■ Records to use ■
□ □ □

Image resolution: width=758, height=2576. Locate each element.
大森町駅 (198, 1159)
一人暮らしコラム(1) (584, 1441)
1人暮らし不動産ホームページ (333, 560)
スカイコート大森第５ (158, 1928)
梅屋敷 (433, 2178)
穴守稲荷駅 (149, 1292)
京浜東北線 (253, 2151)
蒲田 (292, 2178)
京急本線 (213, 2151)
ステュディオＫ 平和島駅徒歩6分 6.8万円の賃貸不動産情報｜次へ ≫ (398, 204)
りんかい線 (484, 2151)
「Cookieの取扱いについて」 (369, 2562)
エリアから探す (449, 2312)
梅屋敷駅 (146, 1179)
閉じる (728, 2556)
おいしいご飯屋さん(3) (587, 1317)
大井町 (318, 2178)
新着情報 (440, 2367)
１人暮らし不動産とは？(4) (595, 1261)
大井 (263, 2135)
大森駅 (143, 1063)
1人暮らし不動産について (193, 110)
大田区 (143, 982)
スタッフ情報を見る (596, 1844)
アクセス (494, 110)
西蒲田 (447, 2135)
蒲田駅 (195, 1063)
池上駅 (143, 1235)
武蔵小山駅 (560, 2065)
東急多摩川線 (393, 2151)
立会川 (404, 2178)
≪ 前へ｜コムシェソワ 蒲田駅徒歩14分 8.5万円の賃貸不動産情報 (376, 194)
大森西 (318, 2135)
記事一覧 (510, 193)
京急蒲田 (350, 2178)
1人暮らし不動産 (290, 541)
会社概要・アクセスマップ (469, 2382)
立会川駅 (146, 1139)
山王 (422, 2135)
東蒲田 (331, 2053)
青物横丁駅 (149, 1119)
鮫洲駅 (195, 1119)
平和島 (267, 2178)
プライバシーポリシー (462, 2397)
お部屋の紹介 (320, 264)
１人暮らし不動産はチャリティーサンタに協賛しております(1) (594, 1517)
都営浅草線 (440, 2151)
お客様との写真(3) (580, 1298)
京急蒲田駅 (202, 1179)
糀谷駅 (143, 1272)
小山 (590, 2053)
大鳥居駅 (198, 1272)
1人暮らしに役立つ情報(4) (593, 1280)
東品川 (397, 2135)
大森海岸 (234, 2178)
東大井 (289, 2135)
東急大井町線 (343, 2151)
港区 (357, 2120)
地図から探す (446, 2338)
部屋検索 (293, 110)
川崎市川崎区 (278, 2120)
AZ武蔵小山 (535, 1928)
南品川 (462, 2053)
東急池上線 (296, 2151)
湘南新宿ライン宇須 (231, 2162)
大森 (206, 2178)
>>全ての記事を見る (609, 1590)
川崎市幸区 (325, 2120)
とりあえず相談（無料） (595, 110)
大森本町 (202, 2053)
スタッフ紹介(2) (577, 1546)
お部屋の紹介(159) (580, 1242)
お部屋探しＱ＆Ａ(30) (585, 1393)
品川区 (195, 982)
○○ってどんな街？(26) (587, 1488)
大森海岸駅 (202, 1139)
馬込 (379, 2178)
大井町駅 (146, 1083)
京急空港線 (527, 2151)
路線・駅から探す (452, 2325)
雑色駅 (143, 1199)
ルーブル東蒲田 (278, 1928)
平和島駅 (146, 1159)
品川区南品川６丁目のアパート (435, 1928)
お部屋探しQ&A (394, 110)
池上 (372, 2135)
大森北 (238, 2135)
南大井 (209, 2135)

□ □ □

■ What you have to do ■
Reproduce the data. Match each line exactly.

■ Result for this task ■
Image resolution: width=758, height=2576. Locate each element.
大森町駅 (198, 1159)
一人暮らしコラム(1) (584, 1441)
1人暮らし不動産ホームページ (333, 560)
スカイコート大森第５ (158, 1928)
梅屋敷 (433, 2178)
穴守稲荷駅 (149, 1292)
京浜東北線 (253, 2151)
蒲田 (292, 2178)
京急本線 (213, 2151)
ステュディオＫ 平和島駅徒歩6分 6.8万円の賃貸不動産情報｜次へ ≫ (398, 204)
りんかい線 (484, 2151)
「Cookieの取扱いについて」 (369, 2562)
エリアから探す (449, 2312)
梅屋敷駅 (146, 1179)
閉じる (728, 2556)
おいしいご飯屋さん(3) (587, 1317)
大井町 (318, 2178)
新着情報 (440, 2367)
１人暮らし不動産とは？(4) (595, 1261)
大井 (263, 2135)
大森駅 (143, 1063)
1人暮らし不動産について (193, 110)
大田区 (143, 982)
スタッフ情報を見る (596, 1844)
アクセス (494, 110)
西蒲田 (447, 2135)
蒲田駅 (195, 1063)
池上駅 (143, 1235)
武蔵小山駅 (560, 2065)
東急多摩川線 (393, 2151)
立会川 (404, 2178)
≪ 前へ｜コムシェソワ 蒲田駅徒歩14分 8.5万円の賃貸不動産情報 (376, 194)
大森西 (318, 2135)
記事一覧 (510, 193)
京急蒲田 (350, 2178)
1人暮らし不動産 (290, 541)
会社概要・アクセスマップ (469, 2382)
立会川駅 (146, 1139)
山王 (422, 2135)
東蒲田 (331, 2053)
青物横丁駅 (149, 1119)
鮫洲駅 (195, 1119)
平和島 (267, 2178)
プライバシーポリシー (462, 2397)
お部屋の紹介 (320, 264)
１人暮らし不動産はチャリティーサンタに協賛しております(1) (594, 1517)
都営浅草線 (440, 2151)
お客様との写真(3) (580, 1298)
京急蒲田駅 (202, 1179)
糀谷駅 (143, 1272)
小山 (590, 2053)
大鳥居駅 (198, 1272)
1人暮らしに役立つ情報(4) (593, 1280)
東品川 (397, 2135)
大森海岸 (234, 2178)
東大井 (289, 2135)
東急大井町線 (343, 2151)
港区 (357, 2120)
地図から探す (446, 2338)
部屋検索 (293, 110)
川崎市川崎区 (278, 2120)
AZ武蔵小山 (535, 1928)
南品川 (462, 2053)
東急池上線 (296, 2151)
湘南新宿ライン宇須 (231, 2162)
大森 (206, 2178)
>>全ての記事を見る (609, 1590)
川崎市幸区 (325, 2120)
とりあえず相談（無料） (595, 110)
大森本町 (202, 2053)
スタッフ紹介(2) (577, 1546)
お部屋の紹介(159) (580, 1242)
お部屋探しＱ＆Ａ(30) (585, 1393)
品川区 (195, 982)
○○ってどんな街？(26) (587, 1488)
大森海岸駅 (202, 1139)
馬込 (379, 2178)
大井町駅 (146, 1083)
京急空港線 (527, 2151)
路線・駅から探す (452, 2325)
雑色駅 (143, 1199)
ルーブル東蒲田 (278, 1928)
平和島駅 (146, 1159)
品川区南品川６丁目のアパート (435, 1928)
お部屋探しQ&A (394, 110)
池上 (372, 2135)
大森北 (238, 2135)
南大井 (209, 2135)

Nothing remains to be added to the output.